One thing you’ll notice about the promotional iconography flaunted by Kurt Knispel for his alterego, production outfit Ein Kleiner Schelm, is a fixation on Mexican wrestling masks.
I first became aware of the obsession when I saw him perform live in Tokyo in 2004, going head to head (or in this case mask to flesh) with Little Nobody.
There he was, clad in a gold-lame mask, gesticulating and hamming it up like DJ Rush on steroids, while his more down-to-earth partner looked on, grinning.
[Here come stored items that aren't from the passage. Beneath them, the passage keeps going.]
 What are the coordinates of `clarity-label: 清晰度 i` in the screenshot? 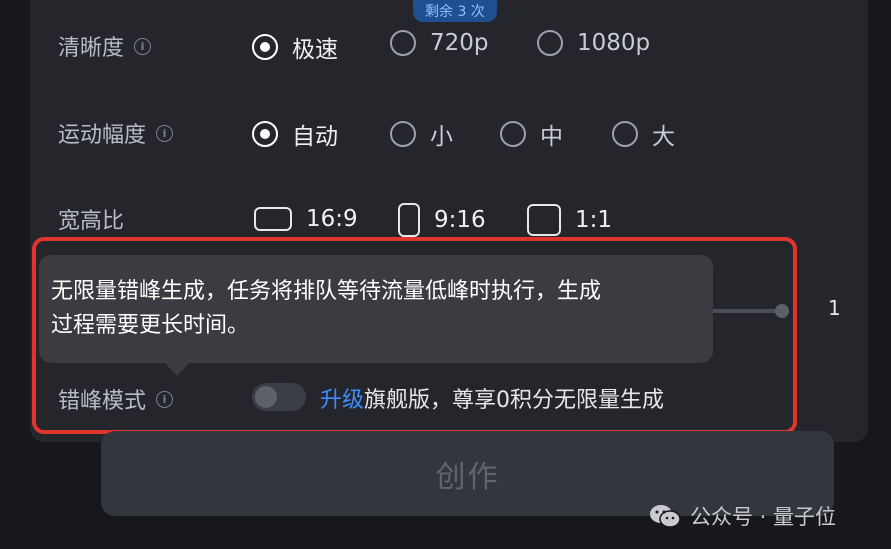 It's located at (105, 46).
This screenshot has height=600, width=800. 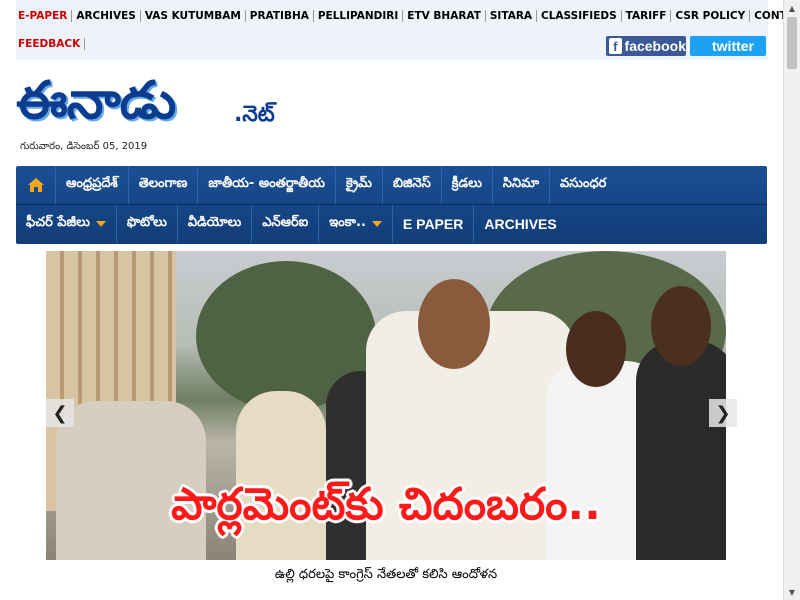 What do you see at coordinates (792, 592) in the screenshot?
I see `scroll-down-arrow-icon: ▼` at bounding box center [792, 592].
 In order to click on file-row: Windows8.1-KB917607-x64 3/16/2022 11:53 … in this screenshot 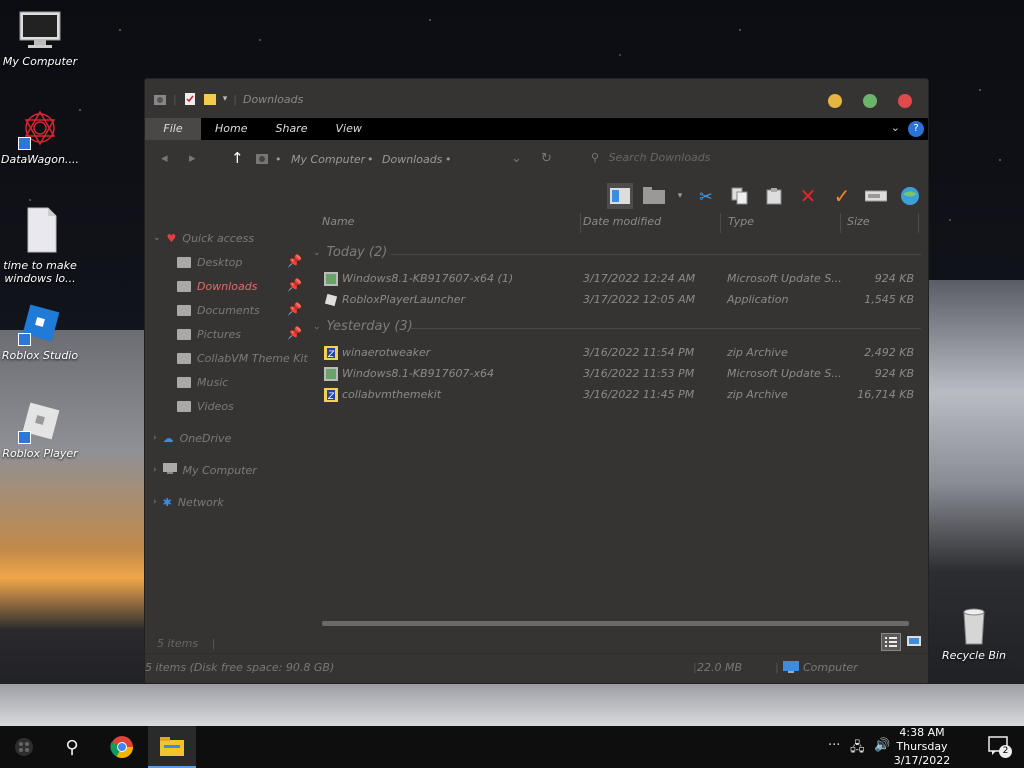, I will do `click(622, 374)`.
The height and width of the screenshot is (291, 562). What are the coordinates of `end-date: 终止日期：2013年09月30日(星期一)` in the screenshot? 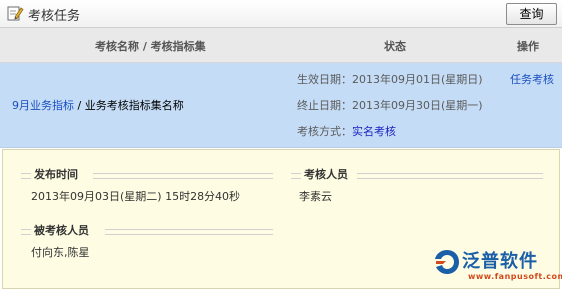 It's located at (390, 105).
“I have about 300 different masks,” Knispel told me, via Skype, just last week – and he was wearing a brightly colored red and black one throughout the course of the interview as well. “I go to Mexico ever year especially to acquire new ones.”
These days, Knispel admits to living in relative seclusion, sharing space with his mask collection and a horde of retro analogue gear and computers, in his tiny hometown, Füchse, in Germany. He returned home in 2004, after a stint of several years in Japan, to run the family business – a Bavarian beer brewery that goes back to his great grandfather’s time.
If people assumed he’d retired from techno and retreated into obscurity, however, this year he’s proved everybody wrong. He recently released the collaborative ‘Live In Tokyo’ EP, with Little Nobody, through Hypnotic Room; he’s also thrown himself into some fantastic remixes, for people like Dale Baldwin – and is performing live again with Helmut Schmidt, better known as O.
“I love beer,” he demured last week, “but I love making music even more. This is a recipe of my own creation, rather than one handed down through the generations from a distant family member.”
As if to prove the point, Knispel has now unveiled his latest EP, the first real record he’s made in almost 4 years, and it’s been worth the wait. “I’ve been concocting ‘Your Move’ for quite some time,” he admitted. “I didn’t want to release the record until it was truly ready to be drunk.”
So, ignore for a moment the penchant for masks that this enigmatic German producer tends to dabble with in his scintillating live sets – in the studio, it’s his music that grabs hold of your attention, and sustains the iron grip up to the final moments of every single track – even at its more serene and laidback. This brand new EP is no different.
‘Your Move’ kicks off proceedings with a lazy, swirling patter of deep, minimalist techno breaks and an equally mesmerizing chime, ever deepening, until they finally unravel and remake themselves into crisp tech-house dubstep and subtly cut-up breaks at the 3:20 mark. With the journey only half-way complete, the track winds on from there in serenely beautiful fashion.
Dedicated to Ein Kleiner Schelm’s late lamented pet poodle, herself named after a character in his favorite novel, ‘Nikita Nezvanova’ is playful, funky, eclectic tech-house that weaves in and out of moments before finding a scorching club groove at 2:20, with no sense of a rush whatever.
‘Caesar’ goes all dark, melodramatic and orchestral, shades of Isao Tomita – sustained by restrained breakbeats, and an undercurrent of jazz/electro inflections. Thinking person’s techno under any other name, it’s assured and hypnotic stuff.
The final track, appropriately a Little Nobody remix of ‘Oddly Automobile’, is also the most up-for-it – a funky, simple, jazzily banging number that could be called a post-modern take on Detroit techno shaken and stirred with disco, but in reality otherwise defies classification and teases the listener as it slowly settles into a wonderful locked groove.
The ‘Your Move’ EP is techno house music that’s been constructed outside the confines of the contemporary dance music ring, then unmasked for all to see, hear – and feel.
Knispel’s own mask, however, remained through the course of our chat. Some things never change.